:: YOUR INSTRUCTIONS ::
Render the lines of the listing as a numbered list, omitting blank lines, starting at the first line and ending at the line that contains "Looking at the screenshot, I should (x=155, y=16).".

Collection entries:
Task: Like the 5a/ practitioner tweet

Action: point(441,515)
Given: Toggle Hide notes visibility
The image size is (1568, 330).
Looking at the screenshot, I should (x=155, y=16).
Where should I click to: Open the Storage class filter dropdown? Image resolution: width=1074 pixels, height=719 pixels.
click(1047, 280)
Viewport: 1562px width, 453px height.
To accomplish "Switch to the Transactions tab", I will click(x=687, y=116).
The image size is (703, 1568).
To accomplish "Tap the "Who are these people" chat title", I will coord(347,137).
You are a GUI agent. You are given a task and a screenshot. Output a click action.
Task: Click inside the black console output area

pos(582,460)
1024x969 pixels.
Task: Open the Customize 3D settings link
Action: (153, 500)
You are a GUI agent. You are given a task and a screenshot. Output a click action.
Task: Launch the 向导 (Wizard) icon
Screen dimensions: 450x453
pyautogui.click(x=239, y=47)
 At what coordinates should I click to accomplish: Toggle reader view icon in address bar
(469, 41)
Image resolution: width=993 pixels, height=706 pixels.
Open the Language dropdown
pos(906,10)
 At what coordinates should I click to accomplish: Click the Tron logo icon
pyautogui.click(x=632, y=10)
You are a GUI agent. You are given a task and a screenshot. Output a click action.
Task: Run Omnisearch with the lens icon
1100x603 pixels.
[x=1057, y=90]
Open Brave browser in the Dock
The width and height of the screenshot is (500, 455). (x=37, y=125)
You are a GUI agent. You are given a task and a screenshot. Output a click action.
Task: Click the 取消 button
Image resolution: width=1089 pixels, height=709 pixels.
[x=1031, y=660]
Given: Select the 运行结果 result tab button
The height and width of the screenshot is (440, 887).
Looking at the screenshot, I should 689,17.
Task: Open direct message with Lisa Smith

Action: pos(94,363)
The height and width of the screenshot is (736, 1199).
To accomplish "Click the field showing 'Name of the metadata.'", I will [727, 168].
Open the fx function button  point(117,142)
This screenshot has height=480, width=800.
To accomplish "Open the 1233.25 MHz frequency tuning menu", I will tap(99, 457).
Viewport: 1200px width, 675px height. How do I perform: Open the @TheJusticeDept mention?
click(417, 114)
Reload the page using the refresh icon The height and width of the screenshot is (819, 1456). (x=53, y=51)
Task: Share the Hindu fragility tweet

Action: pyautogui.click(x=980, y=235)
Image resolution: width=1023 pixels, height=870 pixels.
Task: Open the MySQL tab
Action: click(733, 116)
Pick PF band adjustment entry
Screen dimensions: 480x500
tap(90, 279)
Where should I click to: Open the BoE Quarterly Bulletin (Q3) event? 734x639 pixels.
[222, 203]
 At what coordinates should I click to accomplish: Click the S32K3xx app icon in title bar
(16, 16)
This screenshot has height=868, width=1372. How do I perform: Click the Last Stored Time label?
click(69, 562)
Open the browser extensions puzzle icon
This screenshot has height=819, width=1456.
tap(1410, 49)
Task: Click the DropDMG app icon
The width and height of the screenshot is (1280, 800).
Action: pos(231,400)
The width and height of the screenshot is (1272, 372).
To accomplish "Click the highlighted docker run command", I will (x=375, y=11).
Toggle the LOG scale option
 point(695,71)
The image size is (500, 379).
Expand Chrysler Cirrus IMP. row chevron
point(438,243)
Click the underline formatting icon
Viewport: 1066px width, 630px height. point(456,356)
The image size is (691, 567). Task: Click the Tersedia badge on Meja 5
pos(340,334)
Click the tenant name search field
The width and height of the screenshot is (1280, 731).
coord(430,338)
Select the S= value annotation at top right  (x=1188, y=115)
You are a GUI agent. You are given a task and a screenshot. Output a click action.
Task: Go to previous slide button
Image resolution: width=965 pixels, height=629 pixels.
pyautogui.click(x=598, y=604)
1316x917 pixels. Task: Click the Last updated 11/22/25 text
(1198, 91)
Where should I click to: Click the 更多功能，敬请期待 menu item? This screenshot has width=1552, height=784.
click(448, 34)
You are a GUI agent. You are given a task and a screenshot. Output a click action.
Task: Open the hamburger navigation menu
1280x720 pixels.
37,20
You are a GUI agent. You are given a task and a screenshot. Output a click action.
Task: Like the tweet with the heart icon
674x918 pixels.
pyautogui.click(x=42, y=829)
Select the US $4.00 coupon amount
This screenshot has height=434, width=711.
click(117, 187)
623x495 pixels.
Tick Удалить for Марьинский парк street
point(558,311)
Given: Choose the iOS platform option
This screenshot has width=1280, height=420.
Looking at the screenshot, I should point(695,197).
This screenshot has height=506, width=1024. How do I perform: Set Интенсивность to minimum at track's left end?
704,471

:: ANSWER FOR THE TASK ::
1. Task: Like the 5a/ practitioner tweet
2. Action: point(441,515)
3. Given: Toggle Hide notes visibility
4. The image size is (1568, 330).
5. Looking at the screenshot, I should (x=155, y=16).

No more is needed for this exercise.